薔薇の花を食したことがおありでしょうか。白いお皿の上の真っ赤な花弁は不思議な重量感を持ちそれを口に運ぶには慎重、かつこの上なく上品にフォークとナイフを動かさねばならないのです。口の中に入れた後も決して歯をたてず、そう、舌を丸めて、いいですか、口内に拡がる香を喉の奥で手際良く吸い取らねばなりません。この方法は英国風。薔薇と共に歴史を重ねきたイングランドの貴族の中でも、この食事を知る者はおそらく今はもう少なくなっていることでしょう。
この最も贅沢な享楽の為には大切な友も売りとばしてしまいませう。親を殺《あや》めることさえ造作ありません。それ程にこの食事は余りに甘美なのです。味わえばきっとわずらわしい恋人の涙にさえ、心を動かされなくなる筈です。中井英夫が紡ぎ出した『とらんぷ譚』。五四の物語からなる短編集は、これまで過去に一度きりしか五二枚のトランプと二枚のジョーカーを揃わせたことなく、分冊などしつつ作品は常に散点し続けていたのです。それがここにきてやっとトランプは一組に戻りました。創元ライブラリ、なんと文庫で再生してしまったのです。
ページをめくる度、むせ返るくらい薔薇の香がたちこめるトリッキーな幻想小説、中でもスペードの項になる連作「幻想博物館」はもう、幻惑が過ぎる余り失神してしまいそうな程。もう澁澤龍彦でさえ人の良い田舎者に思える程に優雅な恐るべきこの中井英夫の遊戯は、スタイリッシュながらも小栗虫太郎程スノビズムを感じさせぬ錬金術がおりなす世界。それはマニエリストにしか夢見れぬユートピアなのです。

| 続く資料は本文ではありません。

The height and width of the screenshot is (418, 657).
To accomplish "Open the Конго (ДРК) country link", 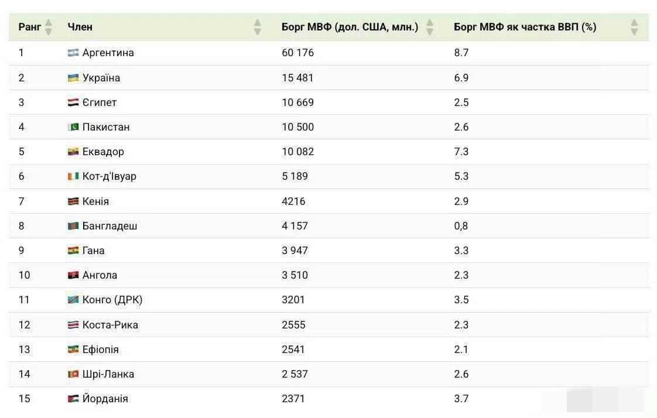I will [x=112, y=300].
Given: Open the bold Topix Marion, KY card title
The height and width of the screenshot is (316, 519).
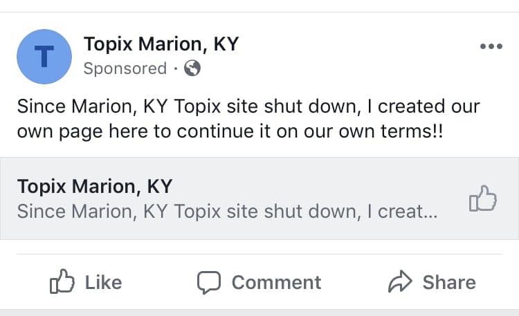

嗚呼、真に気高き書は人を廃人にする。魔術師アレイスター・クロウリーが魔術書と共にルイス・キャロルを愛したように、マジシャン達はきっと自分の祭壇の上にカバラ的恍惚を与えしこの物語を置く。決して『カード・ミステリー』なんてつまらぬトランプ話と混同なきように。薔薇がその身体に寄生することを夢みる人、たえなる告白はプリンセスを茨の眠りから覚ます秘薬、現実より遥かに価値を持ち得る。彼方への冒険譚を繙《ひもと》き人外境へと赴きましょう。僕はスペエド、君はハアト…………。